Without thinking about it, she turned her head into the opening of his jerkin where his skin lay bare and nuzzled the heated skin. He was so pleasant in so many unsuspected ways. His body smelled different from her own. The tang of his sweat
was undercut by his rich, faintly musky scent, which made her toes curl. He was as warm and fragrant as a loaf of newly baked bread, and she wanted a taste of him.

Her nose was cold, like an icicle, yet Revelin’s skin burned at the touch. He felt himself becoming aroused. When her tongue slyly reached out and licked the arch of his throat, he gasped softly. It was not real. He had imagined—Oh Lord! She did it again.

“Meghan?” His voice sounded so strange that it embarrassed him. “Meghan…lass…you mustn’t—”

The sound of horses cut through the thick, sweet torment of his desire, and in an instant he was alert to danger.

Specterlike, out of the mists rose wave after wave of riders on unshod horses.

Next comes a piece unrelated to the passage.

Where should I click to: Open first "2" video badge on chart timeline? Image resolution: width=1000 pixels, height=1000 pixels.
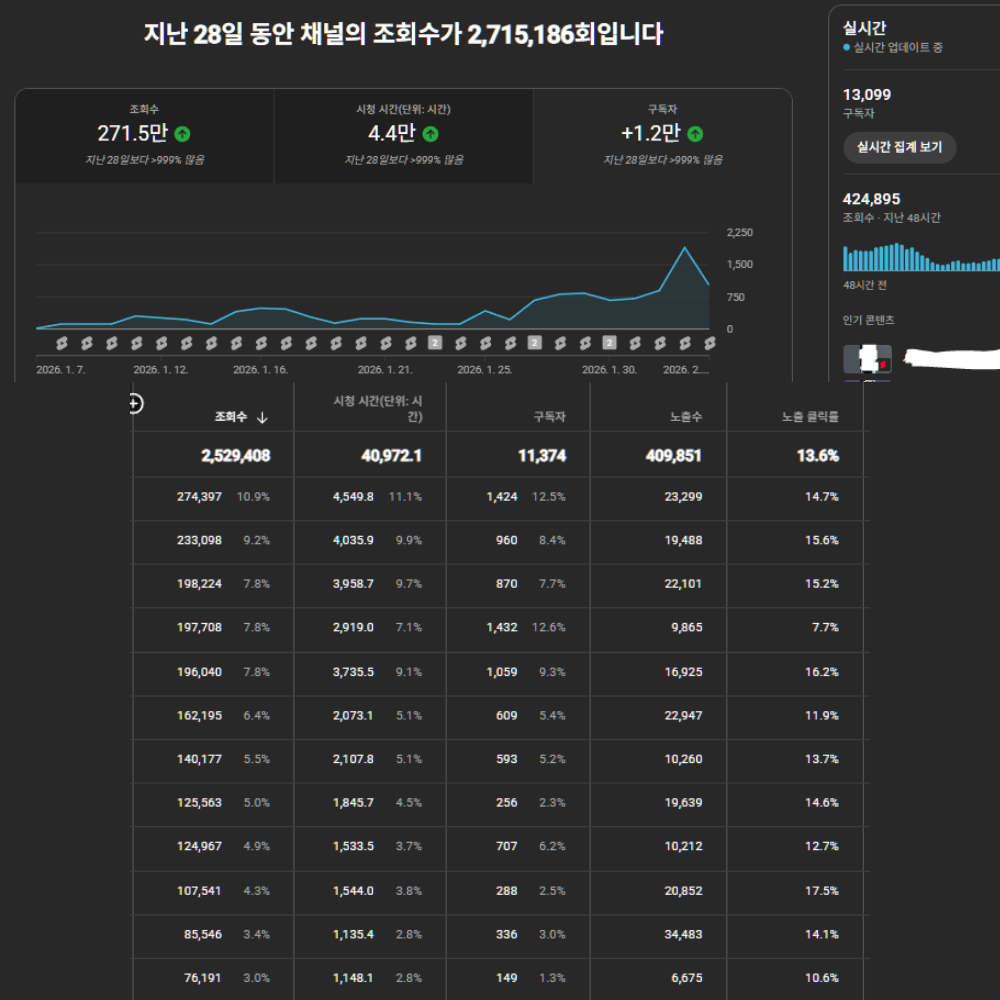(435, 343)
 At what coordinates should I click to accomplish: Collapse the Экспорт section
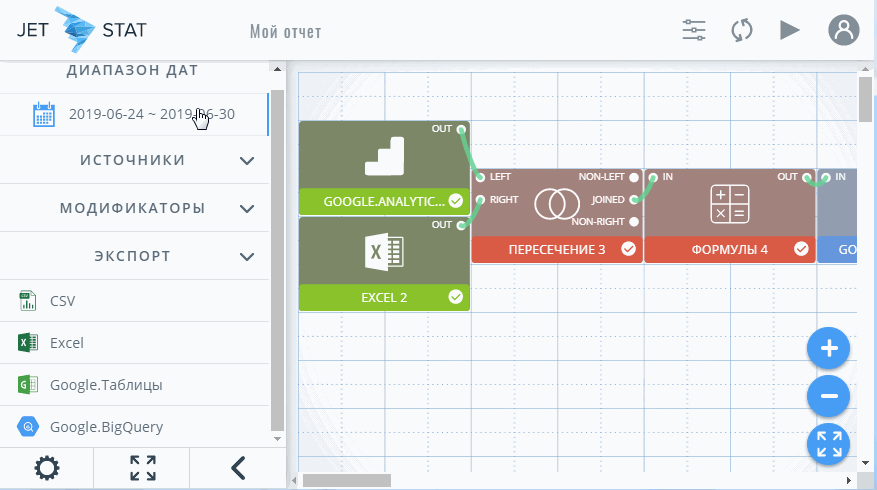[247, 257]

The unholy war cries that issued from their throats rent the stillness with a terror that could chill blood in living veins.

As John’s shout of warning echoed back to them through the mist, Revelin reached for his sword, but his way was blocked. Meghan sat across his lap, her hips between him and a free draw.

“Damn!” He kicked his mount, jerked the reins to turn him, and dug his heels unmercifully into the beast’s flanks. There was no alternative but to run, yet he doubted they would escape. At best he hoped to find shelter for Meghan before returning to aid his companions.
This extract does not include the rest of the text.